The performance after resource allocation is improved to 500-700, which is slightly better than Zuul.

summary

This paper analyzes the architecture and basic functions of several open source API gateways to provide some basic reference information for you in architecture selection. The artificial test data in this paper is relatively simple and the scene is relatively single, which can not be used as the basis for actual selection.

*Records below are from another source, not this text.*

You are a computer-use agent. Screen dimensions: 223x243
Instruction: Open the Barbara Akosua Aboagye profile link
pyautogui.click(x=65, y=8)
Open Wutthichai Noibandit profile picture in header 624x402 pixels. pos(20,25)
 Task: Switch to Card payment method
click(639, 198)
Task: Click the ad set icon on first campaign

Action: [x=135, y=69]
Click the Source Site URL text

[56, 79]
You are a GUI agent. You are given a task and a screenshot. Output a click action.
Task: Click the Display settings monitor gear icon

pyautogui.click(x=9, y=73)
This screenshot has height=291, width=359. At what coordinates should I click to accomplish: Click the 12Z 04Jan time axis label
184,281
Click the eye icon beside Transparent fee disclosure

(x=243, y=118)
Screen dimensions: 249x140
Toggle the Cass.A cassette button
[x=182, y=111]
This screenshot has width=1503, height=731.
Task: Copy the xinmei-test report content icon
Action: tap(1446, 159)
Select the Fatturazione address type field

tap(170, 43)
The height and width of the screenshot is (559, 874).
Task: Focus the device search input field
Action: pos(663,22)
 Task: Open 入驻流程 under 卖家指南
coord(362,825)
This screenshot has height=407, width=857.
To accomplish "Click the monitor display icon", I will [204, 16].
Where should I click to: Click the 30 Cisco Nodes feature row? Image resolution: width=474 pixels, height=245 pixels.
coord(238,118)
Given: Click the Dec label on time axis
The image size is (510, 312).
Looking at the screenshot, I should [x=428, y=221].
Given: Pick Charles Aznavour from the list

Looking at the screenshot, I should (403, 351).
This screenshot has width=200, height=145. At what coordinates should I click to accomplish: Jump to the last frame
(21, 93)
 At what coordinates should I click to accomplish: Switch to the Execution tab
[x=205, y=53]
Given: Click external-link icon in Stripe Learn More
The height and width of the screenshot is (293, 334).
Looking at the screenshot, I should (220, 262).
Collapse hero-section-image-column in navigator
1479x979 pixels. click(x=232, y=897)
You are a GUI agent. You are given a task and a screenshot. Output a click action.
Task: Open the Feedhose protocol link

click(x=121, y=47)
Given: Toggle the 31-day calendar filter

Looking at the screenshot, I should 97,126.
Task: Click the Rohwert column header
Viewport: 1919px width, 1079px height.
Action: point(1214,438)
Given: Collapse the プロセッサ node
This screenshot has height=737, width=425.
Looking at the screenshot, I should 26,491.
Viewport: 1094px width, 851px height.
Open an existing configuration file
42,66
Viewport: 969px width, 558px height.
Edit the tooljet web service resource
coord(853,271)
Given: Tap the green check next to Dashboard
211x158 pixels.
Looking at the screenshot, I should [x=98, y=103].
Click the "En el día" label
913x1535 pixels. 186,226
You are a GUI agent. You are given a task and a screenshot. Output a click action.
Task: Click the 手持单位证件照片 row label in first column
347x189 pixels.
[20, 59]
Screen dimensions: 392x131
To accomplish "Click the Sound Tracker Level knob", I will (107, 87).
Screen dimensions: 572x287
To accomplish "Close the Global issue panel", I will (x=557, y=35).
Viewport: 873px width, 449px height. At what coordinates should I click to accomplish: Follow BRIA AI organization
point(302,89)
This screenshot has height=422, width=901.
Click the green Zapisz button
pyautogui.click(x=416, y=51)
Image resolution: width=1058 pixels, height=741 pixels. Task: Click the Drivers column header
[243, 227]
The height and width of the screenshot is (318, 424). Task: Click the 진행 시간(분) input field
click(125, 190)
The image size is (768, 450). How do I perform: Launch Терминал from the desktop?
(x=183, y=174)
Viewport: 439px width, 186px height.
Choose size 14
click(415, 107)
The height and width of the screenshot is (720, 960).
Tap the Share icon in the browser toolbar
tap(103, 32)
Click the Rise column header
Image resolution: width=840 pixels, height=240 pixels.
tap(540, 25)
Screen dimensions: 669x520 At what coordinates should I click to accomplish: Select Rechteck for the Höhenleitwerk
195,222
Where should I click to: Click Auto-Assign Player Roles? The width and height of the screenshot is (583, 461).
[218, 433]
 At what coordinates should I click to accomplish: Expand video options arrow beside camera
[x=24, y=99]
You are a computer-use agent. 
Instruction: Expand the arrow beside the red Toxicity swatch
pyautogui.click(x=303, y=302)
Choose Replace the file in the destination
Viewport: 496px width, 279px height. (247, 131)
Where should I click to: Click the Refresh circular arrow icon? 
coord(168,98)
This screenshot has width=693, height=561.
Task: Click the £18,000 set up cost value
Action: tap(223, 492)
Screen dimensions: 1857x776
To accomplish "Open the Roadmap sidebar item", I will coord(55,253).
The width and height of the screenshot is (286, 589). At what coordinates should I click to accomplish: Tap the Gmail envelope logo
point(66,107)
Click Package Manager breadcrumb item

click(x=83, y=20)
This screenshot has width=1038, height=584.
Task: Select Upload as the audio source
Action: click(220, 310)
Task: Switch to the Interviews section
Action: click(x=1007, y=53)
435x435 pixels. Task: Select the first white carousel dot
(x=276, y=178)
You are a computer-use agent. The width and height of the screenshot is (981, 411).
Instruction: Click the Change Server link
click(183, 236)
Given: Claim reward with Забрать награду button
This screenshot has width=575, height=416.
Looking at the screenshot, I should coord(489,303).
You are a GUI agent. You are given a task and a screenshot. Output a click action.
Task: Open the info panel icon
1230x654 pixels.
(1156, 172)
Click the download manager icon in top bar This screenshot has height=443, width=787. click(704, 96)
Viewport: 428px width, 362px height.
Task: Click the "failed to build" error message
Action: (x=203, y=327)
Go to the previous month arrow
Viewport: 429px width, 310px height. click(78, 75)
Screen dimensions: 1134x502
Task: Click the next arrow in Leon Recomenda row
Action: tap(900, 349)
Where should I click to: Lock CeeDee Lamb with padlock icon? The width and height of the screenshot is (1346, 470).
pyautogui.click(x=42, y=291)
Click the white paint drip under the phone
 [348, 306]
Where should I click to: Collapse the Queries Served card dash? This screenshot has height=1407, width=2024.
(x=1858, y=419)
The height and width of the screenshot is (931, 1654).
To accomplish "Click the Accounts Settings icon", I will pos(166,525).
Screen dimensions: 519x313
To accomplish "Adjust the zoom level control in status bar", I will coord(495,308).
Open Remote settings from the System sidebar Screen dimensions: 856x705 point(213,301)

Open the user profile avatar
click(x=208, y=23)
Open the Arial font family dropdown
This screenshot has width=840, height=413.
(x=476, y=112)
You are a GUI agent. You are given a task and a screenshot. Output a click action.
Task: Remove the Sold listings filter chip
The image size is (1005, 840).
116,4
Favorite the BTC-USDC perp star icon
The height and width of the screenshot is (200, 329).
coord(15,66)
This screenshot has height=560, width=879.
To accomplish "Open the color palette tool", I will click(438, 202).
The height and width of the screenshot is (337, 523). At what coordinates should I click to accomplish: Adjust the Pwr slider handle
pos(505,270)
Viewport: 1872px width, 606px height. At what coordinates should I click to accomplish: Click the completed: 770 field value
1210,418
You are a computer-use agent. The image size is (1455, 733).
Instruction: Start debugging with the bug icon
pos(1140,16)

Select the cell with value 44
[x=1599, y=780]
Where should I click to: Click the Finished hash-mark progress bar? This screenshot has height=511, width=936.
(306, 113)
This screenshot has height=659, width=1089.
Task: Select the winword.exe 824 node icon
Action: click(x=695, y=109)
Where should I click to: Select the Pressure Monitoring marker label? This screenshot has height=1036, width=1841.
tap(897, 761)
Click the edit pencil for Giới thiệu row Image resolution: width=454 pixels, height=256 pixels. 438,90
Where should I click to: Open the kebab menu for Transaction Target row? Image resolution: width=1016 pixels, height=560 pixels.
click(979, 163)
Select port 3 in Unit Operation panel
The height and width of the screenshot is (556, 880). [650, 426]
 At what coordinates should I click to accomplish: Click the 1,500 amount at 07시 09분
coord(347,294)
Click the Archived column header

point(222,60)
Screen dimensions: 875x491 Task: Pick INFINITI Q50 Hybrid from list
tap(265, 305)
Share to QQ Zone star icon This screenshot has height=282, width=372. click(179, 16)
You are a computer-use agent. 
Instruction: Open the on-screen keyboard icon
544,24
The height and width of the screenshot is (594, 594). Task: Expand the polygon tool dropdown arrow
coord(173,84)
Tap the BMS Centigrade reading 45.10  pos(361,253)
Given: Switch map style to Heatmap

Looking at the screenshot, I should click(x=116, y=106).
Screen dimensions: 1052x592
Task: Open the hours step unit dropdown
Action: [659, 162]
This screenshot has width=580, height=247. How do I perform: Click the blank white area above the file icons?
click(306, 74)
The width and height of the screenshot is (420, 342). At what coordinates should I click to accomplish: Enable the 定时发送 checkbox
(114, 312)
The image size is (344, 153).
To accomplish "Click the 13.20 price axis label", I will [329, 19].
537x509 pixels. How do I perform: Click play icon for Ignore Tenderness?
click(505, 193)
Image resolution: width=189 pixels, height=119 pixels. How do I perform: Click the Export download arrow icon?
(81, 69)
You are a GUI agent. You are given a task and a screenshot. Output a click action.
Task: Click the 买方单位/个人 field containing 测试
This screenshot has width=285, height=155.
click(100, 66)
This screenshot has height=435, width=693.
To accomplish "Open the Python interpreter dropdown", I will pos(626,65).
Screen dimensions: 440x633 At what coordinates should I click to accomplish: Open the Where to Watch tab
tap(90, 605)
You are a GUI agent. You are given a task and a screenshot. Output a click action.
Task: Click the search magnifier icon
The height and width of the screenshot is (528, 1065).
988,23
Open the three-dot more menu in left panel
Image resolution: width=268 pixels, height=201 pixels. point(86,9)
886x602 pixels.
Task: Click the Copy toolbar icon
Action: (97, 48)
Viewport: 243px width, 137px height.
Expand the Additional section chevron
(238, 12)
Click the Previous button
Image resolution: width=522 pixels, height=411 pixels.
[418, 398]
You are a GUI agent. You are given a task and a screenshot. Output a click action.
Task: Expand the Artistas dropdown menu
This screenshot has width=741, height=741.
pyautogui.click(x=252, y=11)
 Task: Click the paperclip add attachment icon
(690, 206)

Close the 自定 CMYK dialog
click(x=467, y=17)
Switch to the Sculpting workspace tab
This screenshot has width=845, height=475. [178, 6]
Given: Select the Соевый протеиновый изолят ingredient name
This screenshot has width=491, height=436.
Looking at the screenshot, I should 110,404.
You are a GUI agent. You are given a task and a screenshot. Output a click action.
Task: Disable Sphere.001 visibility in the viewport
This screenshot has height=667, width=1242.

  • Nginx: nginx is a high-performance API gateway developed based on C and has many plug-ins. If your API management needs are relatively simple and you accept manual routing configuration, nginx is a good choice.
  • Kong: Kong is an API gateway based on Nginx. It uses OpenResty and Lua extensions. It uses PostgreSQL in the background. It has many functions and has a high popularity in the community. However, in terms of performance, it has a considerable loss compared with Nginx. If you have requirements for functionality and scalability, you can consider Kong.
  • Apicix: the architecture of apicix is similar to that of Kong, but it adopts the cloud native design and uses ETCD as the background. It has considerable advantages over Kong in performance and is suitable for cloud native deployment scenarios with high performance requirements. In particular, Apis IX supports MQTT protocol and is very friendly for building IOT applications.
  • Tyk: tyk is developed using Golang and Redis is used in the background. The performance is good. If you like Golang, you can consider it. It should be noted that tyk's open source protocol is MPL, which can not be closed after modifying the code. It is not very friendly to commercial applications.
  • Zuul: zuul is an open source Java based API gateway component of Netflix. It is not an out of the box API gateway. It needs to be built with your Java application. All functions are used by integrating other components. It is suitable for applications familiar with Java and built in Java. The disadvantage is that the performance of other open source products is worse, Under the same performance conditions, there will be more requirements for resources.
  • Gravitee: Gravitee is http://Gravitee.io The open source API management platform based on Java can manage the API life cycle. Even the open source version also has good UI support. However, due to the use of Java construction, the performance is also short board, which is suitable for scenarios with strong demand for API management.